Like many parks in New Jersey, Wells Mills Park began as an “industrial” site. In the late 1700s, James Wells dammed Oyster Creek and built a sawmill on this property. Cedar wood was prized for many uses such as shipbuilding and home construction. After passing through the hands of several different wealthy families, including the Mills family, the land was sold to the NJ Conservation Foundation in the 1970’s. Additional tracts were added, and the result is a gorgeous 900-plus acre park featuring white cedar and pin oak forests surrounding a serene lake.
We began our hike after admiring the Nature Center, which offers beautiful views of the lake. We picked up the White Trail to the right of the Center. The trail initially takes you along the lake. We wandered along a cedar scented wood chip strewn trail. Being inside a cedar grove is truly a wonderful experience for all the senses. There are several lookout points along the trail to view the lake from differing angles, including a bird blind.
As we slowly followed the trail away from the lake we moved over to the Green Trail. This segment of the trail is a bit more challenging, although not difficult. The path rolls up and down hills earning this trail a “moderate” rating. The elevation switch allows us to walk among more pin oak pines.
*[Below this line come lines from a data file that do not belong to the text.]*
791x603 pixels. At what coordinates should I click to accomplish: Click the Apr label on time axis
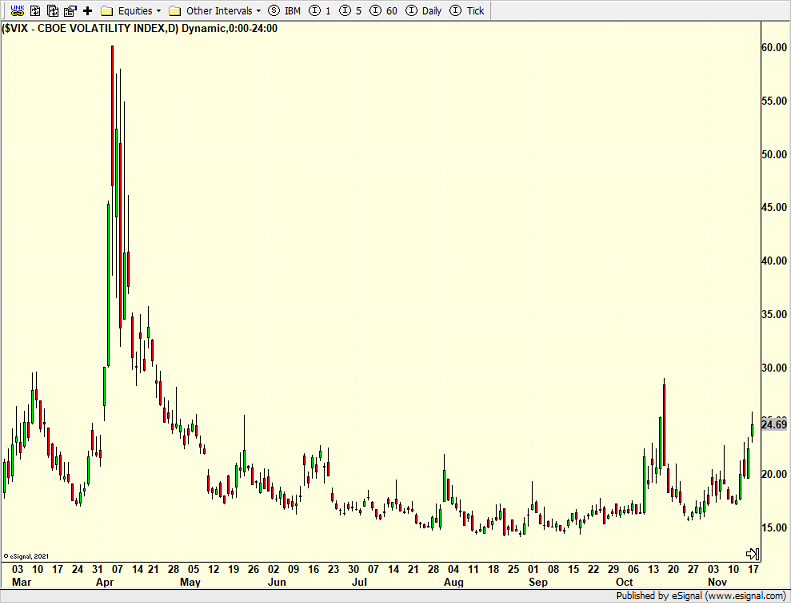click(x=104, y=581)
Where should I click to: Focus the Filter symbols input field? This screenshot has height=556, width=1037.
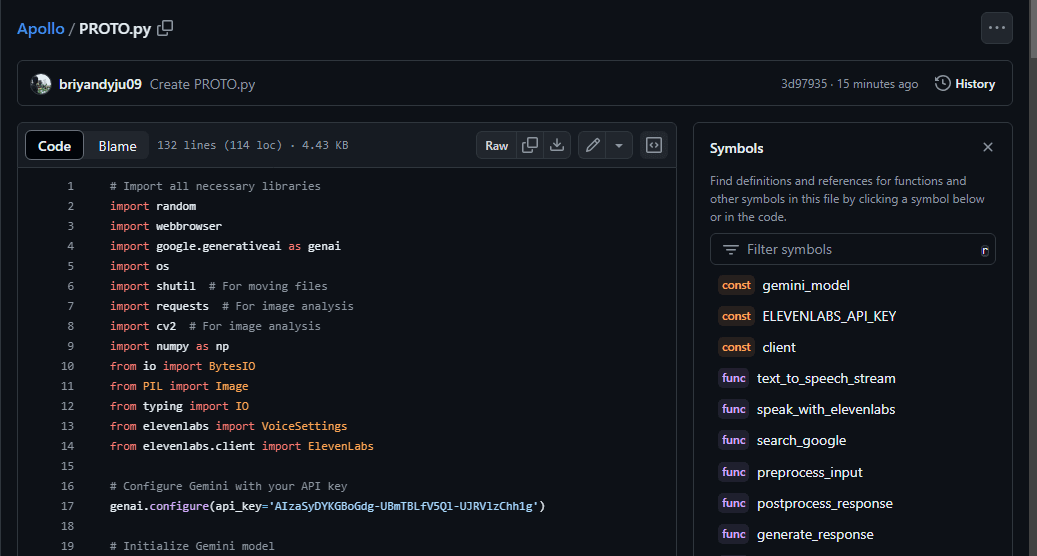852,249
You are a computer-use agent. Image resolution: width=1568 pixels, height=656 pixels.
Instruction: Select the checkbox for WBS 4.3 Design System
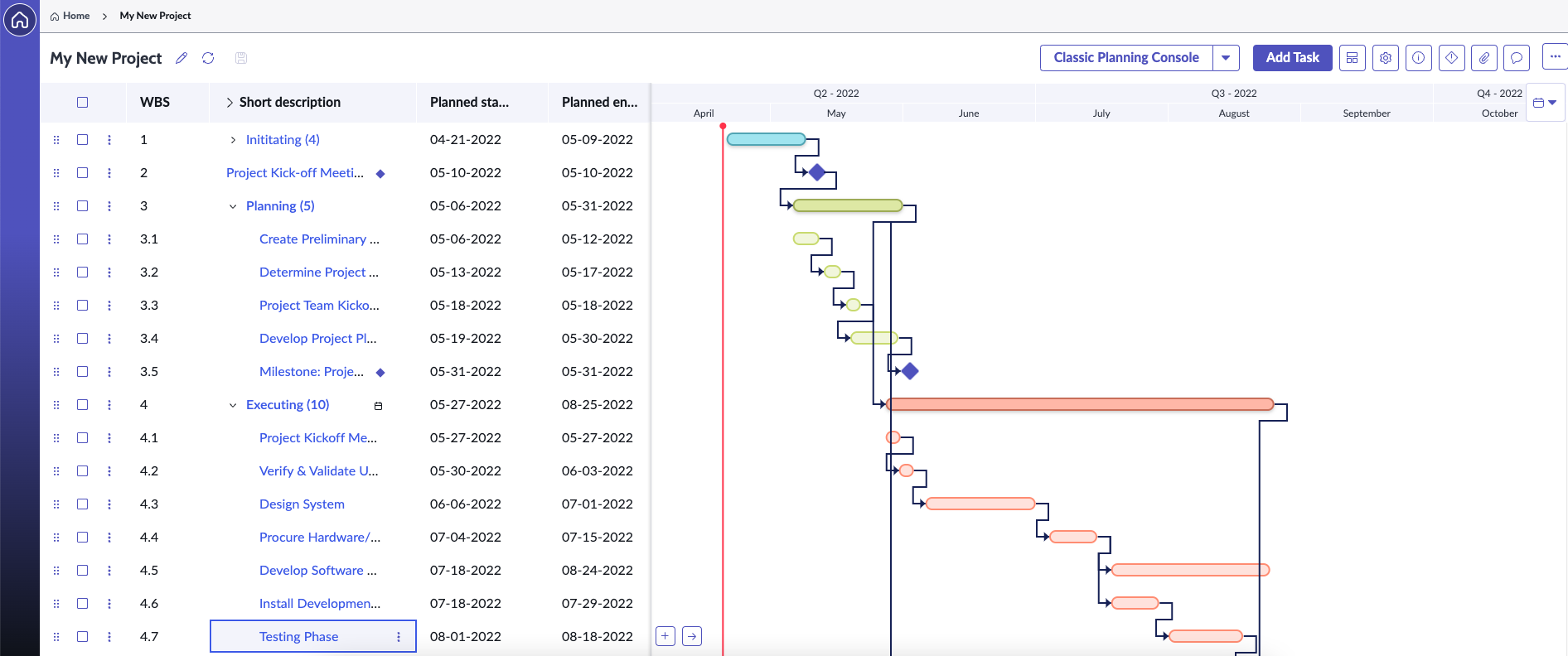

The trail becomes covered in pine needles which is nice, as this means our footsteps are silent and allows us to hear just the absolute stillness of the woods.
The trail is well maintained and there are numerous varieties of plank bridges and small boardwalks to enable us to traverse the potentially muddier parts of the woods. Beware of storm damage as you wander this trail!
The Green Trail will lead to an intersection with the Joseph Citta Boy Scout Reservation. Follow to the right, continuing on the Green Trail. Now you’re walking on a big, wide, sandy road. At this point remember this is a multi-use park and there is the potential to encounter mountain bikers and horseback riders. This section is flat, and an easy walk through the pines.
Note: We didn’t spot much wildlife mid-day in mid-Jan. Our only company was a lone hawk circling the lake and one solitary squirrel. There was a lot of goose poop on the docks and boat launches so we can be certain geese are not a stranger to this beautiful lake. We also saw some leftover turkey tail mushrooms. As wet as this park must be is summer, I would guess this would be a mushroom lover’s kind of place in season. A side note, there was a large warning sign about ticks. My experience has been if they put up a sign, it’s probably a larger issue so if you come in season, please come prepared.